Line by line, copy out the data that follows.

Saved data entries
'''

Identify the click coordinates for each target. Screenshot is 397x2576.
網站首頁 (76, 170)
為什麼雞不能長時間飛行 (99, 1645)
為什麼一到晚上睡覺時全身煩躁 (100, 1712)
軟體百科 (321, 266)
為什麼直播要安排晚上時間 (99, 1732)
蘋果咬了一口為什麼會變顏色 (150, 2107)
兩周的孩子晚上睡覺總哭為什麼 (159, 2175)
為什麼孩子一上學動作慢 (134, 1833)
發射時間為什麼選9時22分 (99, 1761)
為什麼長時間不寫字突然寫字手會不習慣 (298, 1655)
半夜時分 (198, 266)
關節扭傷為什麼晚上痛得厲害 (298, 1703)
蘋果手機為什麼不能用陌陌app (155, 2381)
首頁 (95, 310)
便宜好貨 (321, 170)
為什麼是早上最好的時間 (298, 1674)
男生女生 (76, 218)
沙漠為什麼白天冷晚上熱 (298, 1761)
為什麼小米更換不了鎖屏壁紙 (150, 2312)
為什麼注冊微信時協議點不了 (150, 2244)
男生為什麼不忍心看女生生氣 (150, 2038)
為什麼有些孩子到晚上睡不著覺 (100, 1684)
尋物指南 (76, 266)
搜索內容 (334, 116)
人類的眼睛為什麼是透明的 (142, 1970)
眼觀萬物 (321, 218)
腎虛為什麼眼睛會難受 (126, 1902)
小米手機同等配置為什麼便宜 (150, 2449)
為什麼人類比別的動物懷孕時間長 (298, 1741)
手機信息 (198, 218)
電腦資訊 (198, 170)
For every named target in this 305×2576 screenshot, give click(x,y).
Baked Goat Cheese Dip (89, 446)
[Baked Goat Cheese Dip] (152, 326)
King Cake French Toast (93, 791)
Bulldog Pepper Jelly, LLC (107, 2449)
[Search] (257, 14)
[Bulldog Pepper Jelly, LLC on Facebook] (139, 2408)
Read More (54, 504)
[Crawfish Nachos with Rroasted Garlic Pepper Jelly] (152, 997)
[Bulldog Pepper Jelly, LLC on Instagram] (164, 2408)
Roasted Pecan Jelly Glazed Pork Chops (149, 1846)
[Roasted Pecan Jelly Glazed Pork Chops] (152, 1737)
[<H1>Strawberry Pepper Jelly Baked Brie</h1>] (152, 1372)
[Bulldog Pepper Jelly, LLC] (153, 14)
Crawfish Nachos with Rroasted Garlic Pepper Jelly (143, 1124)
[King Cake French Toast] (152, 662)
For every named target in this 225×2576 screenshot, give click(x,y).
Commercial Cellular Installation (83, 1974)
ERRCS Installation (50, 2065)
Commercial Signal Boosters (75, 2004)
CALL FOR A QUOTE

'''

* _OUTPUT OF THE EXERCISE_
Identify the click coordinates for each target. Screenshot is 397x2576.
網站首頁 (76, 170)
為什麼雞不能長時間飛行 (99, 1645)
為什麼一到晚上睡覺時全身煩躁 (100, 1712)
軟體百科 (321, 266)
為什麼直播要安排晚上時間 (99, 1732)
蘋果咬了一口為什麼會變顏色 (150, 2107)
兩周的孩子晚上睡覺總哭為什麼 (159, 2175)
為什麼孩子一上學動作慢 (134, 1833)
發射時間為什麼選9時22分 (99, 1761)
為什麼長時間不寫字突然寫字手會不習慣 (298, 1655)
半夜時分 (198, 266)
關節扭傷為什麼晚上痛得厲害 (298, 1703)
蘋果手機為什麼不能用陌陌app (155, 2381)
首頁 (95, 310)
便宜好貨 (321, 170)
為什麼是早上最好的時間 (298, 1674)
男生女生 (76, 218)
沙漠為什麼白天冷晚上熱 (298, 1761)
為什麼小米更換不了鎖屏壁紙 (150, 2312)
為什麼注冊微信時協議點不了 (150, 2244)
男生為什麼不忍心看女生生氣 (150, 2038)
為什麼有些孩子到晚上睡不著覺 (100, 1684)
尋物指南 (76, 266)
搜索內容 (334, 116)
人類的眼睛為什麼是透明的 (142, 1970)
眼觀萬物 (321, 218)
腎虛為什麼眼睛會難受 (126, 1902)
小米手機同等配置為什麼便宜 (150, 2449)
為什麼人類比別的動物懷孕時間長 (298, 1741)
手機信息 (198, 218)
電腦資訊 (198, 170)
For every named target in this 305×2576 screenshot, give click(x,y).
Baked Goat Cheese Dip (89, 446)
[Baked Goat Cheese Dip] (152, 326)
King Cake French Toast (93, 791)
Bulldog Pepper Jelly, LLC (107, 2449)
[Search] (257, 14)
[Bulldog Pepper Jelly, LLC on Facebook] (139, 2408)
Read More (54, 504)
[Crawfish Nachos with Rroasted Garlic Pepper Jelly] (152, 997)
[Bulldog Pepper Jelly, LLC on Instagram] (164, 2408)
Roasted Pecan Jelly Glazed Pork Chops (149, 1846)
[Roasted Pecan Jelly Glazed Pork Chops] (152, 1737)
[<H1>Strawberry Pepper Jelly Baked Brie</h1>] (152, 1372)
[Bulldog Pepper Jelly, LLC] (153, 14)
Crawfish Nachos with Rroasted Garlic Pepper Jelly (143, 1124)
[King Cake French Toast] (152, 662)
For every named target in this 225×2576 screenshot, give click(x,y).
Commercial Cellular Installation (83, 1974)
ERRCS Installation (50, 2065)
Commercial Signal Boosters (75, 2004)
CALL FOR A QUOTE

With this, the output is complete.